Photo: Rapeseed field in April

Rapeseed in April - coming on early this year

Rapeseed’s an old plant in England but a relatively new crop: you see a lot more of it now than even just a couple of decades ago. When you ride by a whole field of it, it has a strong and not that pleasant smell – something you’d just never have experienced once. That is a slightly odd thought.

Something else that’s new is the spread of ‘English Flags’ or ‘Flags of St George’. The desire to mark St George’s Day (23rd) seems far more common now. There were a fair few flags around today – cars, some pubs, some houses.

Photo: The English flag, on a bag, dumped

The English flag on a bag, dumped

I can’t have anything but a knee-jerk mistrust of patriotism. It seems nothing good is ever done in its name. It’s generally built on bogus foundations. (St George was a Turk. Most of what people think of as Scottish ‘culture’ is a Victorian English invention. And so on.) All too quickly it lurches into racism, discrimination and persecution.

Surely, some of those who want to celebrate aspects of a localised culture are doing so out of genuinely good intentions, but their intentions, and ultimately their emotions, are all too easily hijacked. There are any number of examples, world-wide, of racism being stirred up where once there was none or what did exist was contained. From the former Yugoslavia to the Rwandan genocide, you don’t have to look very far to find out how easily passions are poisoned.
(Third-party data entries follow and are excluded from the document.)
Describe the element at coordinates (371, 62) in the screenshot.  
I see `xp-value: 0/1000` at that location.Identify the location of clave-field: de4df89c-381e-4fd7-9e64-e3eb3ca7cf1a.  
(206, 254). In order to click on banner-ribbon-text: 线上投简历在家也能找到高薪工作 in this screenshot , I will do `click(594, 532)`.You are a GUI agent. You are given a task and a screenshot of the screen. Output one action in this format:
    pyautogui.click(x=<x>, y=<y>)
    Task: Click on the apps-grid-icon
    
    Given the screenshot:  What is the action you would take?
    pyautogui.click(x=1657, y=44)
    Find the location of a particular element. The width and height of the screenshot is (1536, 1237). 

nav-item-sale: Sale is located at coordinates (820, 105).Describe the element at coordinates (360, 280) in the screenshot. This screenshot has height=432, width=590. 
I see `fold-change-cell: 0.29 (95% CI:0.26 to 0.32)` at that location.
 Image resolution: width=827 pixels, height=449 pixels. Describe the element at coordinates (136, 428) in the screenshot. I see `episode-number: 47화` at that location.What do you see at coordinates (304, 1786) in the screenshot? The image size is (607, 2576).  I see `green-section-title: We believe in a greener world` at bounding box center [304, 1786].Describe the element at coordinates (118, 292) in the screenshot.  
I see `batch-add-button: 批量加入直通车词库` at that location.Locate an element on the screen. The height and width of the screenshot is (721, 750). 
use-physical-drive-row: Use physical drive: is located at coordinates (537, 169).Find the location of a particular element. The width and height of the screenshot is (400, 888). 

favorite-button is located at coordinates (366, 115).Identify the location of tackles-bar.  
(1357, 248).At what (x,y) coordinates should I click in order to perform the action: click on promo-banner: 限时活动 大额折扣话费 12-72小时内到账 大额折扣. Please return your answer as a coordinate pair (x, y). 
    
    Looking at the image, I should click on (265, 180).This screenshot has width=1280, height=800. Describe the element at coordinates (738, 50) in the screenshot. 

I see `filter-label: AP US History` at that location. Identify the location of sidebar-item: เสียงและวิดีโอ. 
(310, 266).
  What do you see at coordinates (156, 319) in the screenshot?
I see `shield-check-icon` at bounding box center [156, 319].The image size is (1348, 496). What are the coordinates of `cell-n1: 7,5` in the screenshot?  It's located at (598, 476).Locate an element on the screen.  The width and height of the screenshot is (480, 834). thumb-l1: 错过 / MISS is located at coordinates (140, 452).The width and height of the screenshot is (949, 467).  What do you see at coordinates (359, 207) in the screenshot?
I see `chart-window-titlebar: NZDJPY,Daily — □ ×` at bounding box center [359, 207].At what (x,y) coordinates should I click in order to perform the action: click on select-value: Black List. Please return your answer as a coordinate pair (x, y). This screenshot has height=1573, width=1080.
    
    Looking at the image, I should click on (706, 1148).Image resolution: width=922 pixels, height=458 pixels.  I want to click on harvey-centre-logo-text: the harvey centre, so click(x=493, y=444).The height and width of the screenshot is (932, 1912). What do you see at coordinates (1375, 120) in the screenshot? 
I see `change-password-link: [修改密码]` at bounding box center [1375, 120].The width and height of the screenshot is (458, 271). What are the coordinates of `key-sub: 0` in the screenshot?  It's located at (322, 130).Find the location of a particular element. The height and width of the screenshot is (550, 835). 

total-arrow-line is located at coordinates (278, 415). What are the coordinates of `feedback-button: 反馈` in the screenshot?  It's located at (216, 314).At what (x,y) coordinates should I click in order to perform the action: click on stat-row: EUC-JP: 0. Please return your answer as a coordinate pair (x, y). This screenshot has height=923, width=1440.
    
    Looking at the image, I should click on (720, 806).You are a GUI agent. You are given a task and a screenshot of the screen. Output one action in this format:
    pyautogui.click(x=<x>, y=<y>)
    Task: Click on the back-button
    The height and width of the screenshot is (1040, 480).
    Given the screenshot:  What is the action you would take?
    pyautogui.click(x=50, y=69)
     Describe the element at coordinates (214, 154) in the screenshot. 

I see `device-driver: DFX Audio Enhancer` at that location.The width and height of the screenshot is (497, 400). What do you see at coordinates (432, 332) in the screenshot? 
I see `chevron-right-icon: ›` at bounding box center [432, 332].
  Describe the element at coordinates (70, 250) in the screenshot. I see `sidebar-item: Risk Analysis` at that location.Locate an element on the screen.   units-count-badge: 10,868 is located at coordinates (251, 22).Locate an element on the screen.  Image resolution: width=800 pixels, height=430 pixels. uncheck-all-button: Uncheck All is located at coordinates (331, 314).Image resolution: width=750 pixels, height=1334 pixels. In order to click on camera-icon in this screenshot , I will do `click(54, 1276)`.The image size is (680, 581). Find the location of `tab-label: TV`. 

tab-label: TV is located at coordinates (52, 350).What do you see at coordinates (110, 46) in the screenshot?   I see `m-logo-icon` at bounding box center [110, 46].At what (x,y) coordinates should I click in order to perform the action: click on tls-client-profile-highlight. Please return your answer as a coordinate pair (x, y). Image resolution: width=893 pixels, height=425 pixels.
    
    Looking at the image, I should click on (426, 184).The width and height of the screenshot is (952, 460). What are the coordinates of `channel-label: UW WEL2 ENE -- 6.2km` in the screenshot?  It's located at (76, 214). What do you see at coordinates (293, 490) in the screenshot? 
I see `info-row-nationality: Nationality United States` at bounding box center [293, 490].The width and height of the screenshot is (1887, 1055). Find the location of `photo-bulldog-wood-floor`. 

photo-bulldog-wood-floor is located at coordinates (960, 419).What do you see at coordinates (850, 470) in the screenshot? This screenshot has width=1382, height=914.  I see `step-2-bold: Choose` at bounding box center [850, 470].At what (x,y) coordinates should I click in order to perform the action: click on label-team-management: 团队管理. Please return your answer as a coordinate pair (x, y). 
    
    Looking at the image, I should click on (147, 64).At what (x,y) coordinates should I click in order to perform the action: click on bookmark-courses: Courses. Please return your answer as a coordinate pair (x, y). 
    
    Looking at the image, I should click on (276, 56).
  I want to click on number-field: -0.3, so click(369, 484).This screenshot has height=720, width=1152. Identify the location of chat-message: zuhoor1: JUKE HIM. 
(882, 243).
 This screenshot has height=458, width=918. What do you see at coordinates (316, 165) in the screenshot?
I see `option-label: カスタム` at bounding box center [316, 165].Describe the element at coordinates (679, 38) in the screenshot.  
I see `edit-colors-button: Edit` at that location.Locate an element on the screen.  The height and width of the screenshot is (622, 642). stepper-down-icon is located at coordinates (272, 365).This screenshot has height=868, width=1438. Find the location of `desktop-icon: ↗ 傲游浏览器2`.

And make no mistake, the culture of any country is a localised thing – and the fundamental inappropriateness of a localised view is accelerating as economies and communications become ever more global in scope.

Make no mistake, too, that any propagandized notion of what a culture is, is false. Cultures are built on shifting sands.

The people who’d profess to be leaders – politicians in the main – who invoke anything to do with patriotism are always out for their own aggrandisement – the only thing that varies is how well they disguise it and how long it takes for the truth to come out. They always do damage: invoking divisions always does and always will. The damage can be horrendous – war, genocide, slaughter – or ‘just’ the creation of mistrust, the emphasis of difference. Even if you want to downplay the damage these people cause as they seek to gain power, any ‘leader’ invoking an inward-looking parochialism when globalism is a simple, bald fact of everyday life will do those being led no favours at all.

Applied Intelligence

The relentless chain of April showers continues. The wisdom is, ride out in to a headwind, back with a tailwind. Today, I could look west, where the rain’s coming from, and see a clear spell followed by shower clouds. So I set off heading east and got a good way towards Maidenhead before starting to loop around below Reading.

Photo: Shower clouds over South Oxfordshire

April Showers ...

By that time the clouds were piling up and sure enough I hit a shower near Shurlock Row but the smart thing was that I was riding in to it. That meant I was riding through it – and yay, it wasn’t long before I was in the dry again. OK, that meant riding into a headwind as I was heading home, complete with rain in the face, but that’s far better than riding for a long spell with a shower cloud following you, dumping on you.

OK, that’s not the greatest insight ever afforded to mankind, but I was pleased to have thought of it and even more pleased to have acted on it: going against conventional wisdom is never as easy as it ought to be.

Perhaps ‘conventional wisdom’ is a red herring of a juxtaposition; too much of what we do does no-one any favours. Well, no-one but those who profit from the status quo. Perhaps we should consider it akin to ‘sex and violence’ – a conjoining no more or less valid than ‘corruption and politics’ or ‘perversion and religion’.

If yesterday saw a mild but persistent case of the ‘if only’ blues, then why aren’t I celebrating my good fortune today? There should be an equivalent ‘didn’t I do well’ sense of satisfaction. Once again, I’m wholly unsure whether that’s just me or something more common. It seems easier to remember failures than successes, the bad than the good. But then again, perhaps writing about it is a mild celebration.